Google Blog Search the most popular blog search engine

As Google overtakes Technorati as the most popular blog search engine, Pandia ponders the pros and cons of blog searching.

Hitwise reports that Google Blog Search for the first time has passed Technorati to become the most popular blog search engine on the web.

Google Blog Search began catching up to Technorati in October, when Google placed a link to this search engine on the Google News home. This caused a 168% surge in market share for Google Blog Search over a two week period, Hitwise reports.

Just before Christmas, Google also put Blog Search up in the more pop up menu in the Google home page, making it possible to search the blog search engine directly from google.com.

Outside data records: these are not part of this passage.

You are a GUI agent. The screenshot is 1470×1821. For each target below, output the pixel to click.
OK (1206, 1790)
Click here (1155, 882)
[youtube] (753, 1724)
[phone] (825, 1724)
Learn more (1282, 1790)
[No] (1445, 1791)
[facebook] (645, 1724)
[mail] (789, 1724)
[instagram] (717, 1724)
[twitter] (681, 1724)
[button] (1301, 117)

The need for blog search engines

The blogosphere, or the Internet blog community, has become a very useful source for up to date information. Some of the best bloggers now compete with newspapers and radio and TV journalists in bringing out the latest news and analysis.

Moreover, the blogs bring fresh content that has not yet been indexed by the regular search engines. Although the regular Google search engine will reindex popular websites as often as on a daily basis, others will be left alone for weeks, even months.

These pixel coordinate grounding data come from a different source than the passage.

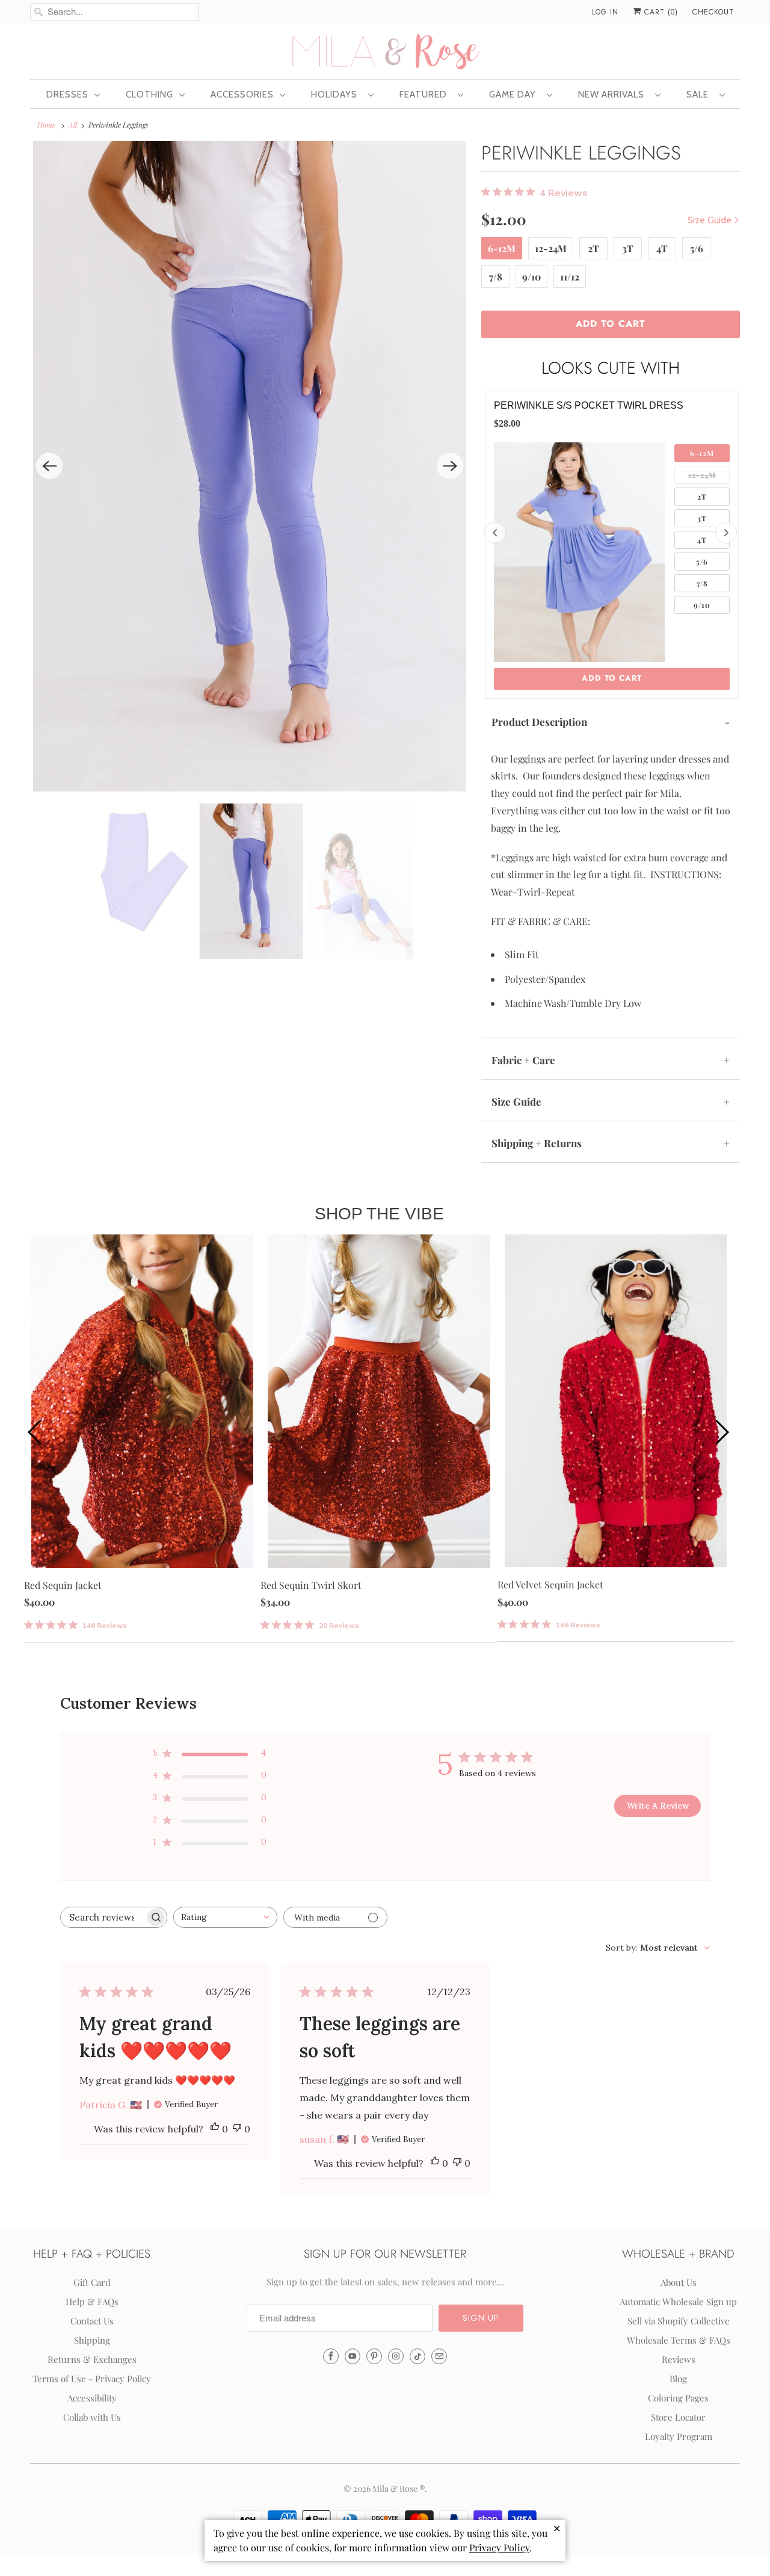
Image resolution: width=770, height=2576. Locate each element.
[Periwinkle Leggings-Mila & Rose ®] (249, 466)
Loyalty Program (678, 2436)
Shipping (92, 2340)
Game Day (515, 94)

The news search engines, on the other hand, only spider a few, influential, blogs on a daily basis. This means that you have to use a blog search engine to get a broader reach.

The spam problem

Unfortunately there are no perfect blog search engines out there. The amount of spam is mind blowing, making it hard to sort out relevant results.

To give you one example: Search for “Pandia” using Google’s blog search and sort by date (yeah, yeah, we know this is a vanity search). The first page of results contains (at the moment of writing) a large number of listings referring to Pandia’s people search service. If you click on any of them, they will lead you to another people search gateway called people-search.com.

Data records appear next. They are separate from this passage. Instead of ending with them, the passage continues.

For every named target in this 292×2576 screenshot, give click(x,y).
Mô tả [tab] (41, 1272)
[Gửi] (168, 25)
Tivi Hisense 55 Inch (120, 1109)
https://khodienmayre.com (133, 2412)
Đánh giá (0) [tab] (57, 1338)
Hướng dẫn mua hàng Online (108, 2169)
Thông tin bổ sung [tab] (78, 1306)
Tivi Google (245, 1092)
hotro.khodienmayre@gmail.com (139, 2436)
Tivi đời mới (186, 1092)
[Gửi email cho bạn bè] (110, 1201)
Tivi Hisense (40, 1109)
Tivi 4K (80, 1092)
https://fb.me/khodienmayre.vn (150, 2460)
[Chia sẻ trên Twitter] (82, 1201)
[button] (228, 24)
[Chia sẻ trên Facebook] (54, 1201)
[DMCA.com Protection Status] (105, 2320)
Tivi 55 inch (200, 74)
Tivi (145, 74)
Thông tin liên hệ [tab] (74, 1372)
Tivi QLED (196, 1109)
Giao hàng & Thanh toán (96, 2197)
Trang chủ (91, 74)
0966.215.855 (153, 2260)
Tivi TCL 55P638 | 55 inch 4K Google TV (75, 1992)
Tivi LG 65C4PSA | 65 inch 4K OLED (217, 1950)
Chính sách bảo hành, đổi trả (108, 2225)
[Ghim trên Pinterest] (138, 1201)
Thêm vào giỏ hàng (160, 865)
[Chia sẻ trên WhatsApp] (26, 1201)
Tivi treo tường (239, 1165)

However, the links are not listed as people-search.com by Google. No sir! They are listed as http://fiqatodufuke.blogspot.com/index.html and a large number of equally meaningless blogger identities.

This means that the people behind people-search.com (or someone close to them) have established a large number of free Google Blogger blogs, filled the posts with text with relevant keywords, and then put some kind of redirect script into the blogger code to lead visitors to the people-search.com site.

(It should be noted that the reason so many of these pages pop up for this search is that “pandia” is a relatively rare search query. Regular searches do not lead to the same amount of spam in Google Blog Search.)

Scraper sites

Such listings are only the tip of the iceberg. Most blog search engines produce a lot of scraper site results: i.e. web pages from blogs consiting only of content fetched from other sites. They often mix text from various RSS-feeds, generating a large number of blogs and blog posts. Some of them will ultimately lead to a combination of keywords that bring in visitors.

The pages themselves are meaningless, of course, which tempts the unhappy visitor to click on one of the Google Adsens pay-per-click ads located on the page.

It is this use of fake Blogger blogs and Adsense ad units that has led us and others to say that Google is — indirectly — one of the greatest generators of search engine spam.

It is harder to rank blog search results

It seems to us that it is harder for the search engines to find and eliminate such spam from the blog search engine search results than from regular results, as it is harder to identify pages with authority, quality and relevance in such results.

Google, for instance, gives a strong boost to older pages with a lot of relevant, inbound, links in their regular search engine. The whole point on searching for blog search results, however, is to get fresh, up to date content — in many cases only a few hours old. This means that Google cannot wait for links from other blogs to identify high quality posts.

On the other hand, it can give a boost to pages from well established and popular blogs. There are also other signs that can be used to identify spammers. The Blogger identity zuwidokehoze should, for instance, be a dead giveaway.

One thing is clear, all the existing blog search engines have a hard task ahead developing search engine algorithms that sort out and exclude spam. And this is something they have to do, if they are to be tools used outside the circle of bloggers and tech savvy insiders.

If they do succeed in this, however, regular search engine companies like Google and Ask should be able to include fresh blog posts in their regular search engine results.

For a close to complete list of blog search engines, see our Pandia Powersearch page.

Out of the large search engine companies, only Google and Ask have their own blog search engines. Yahoo! will, however, include quite a few blog search results in their news search engine.

All search engines will inlcude blog pages in their regular search results after a while, but then with the same regularity as other web pages.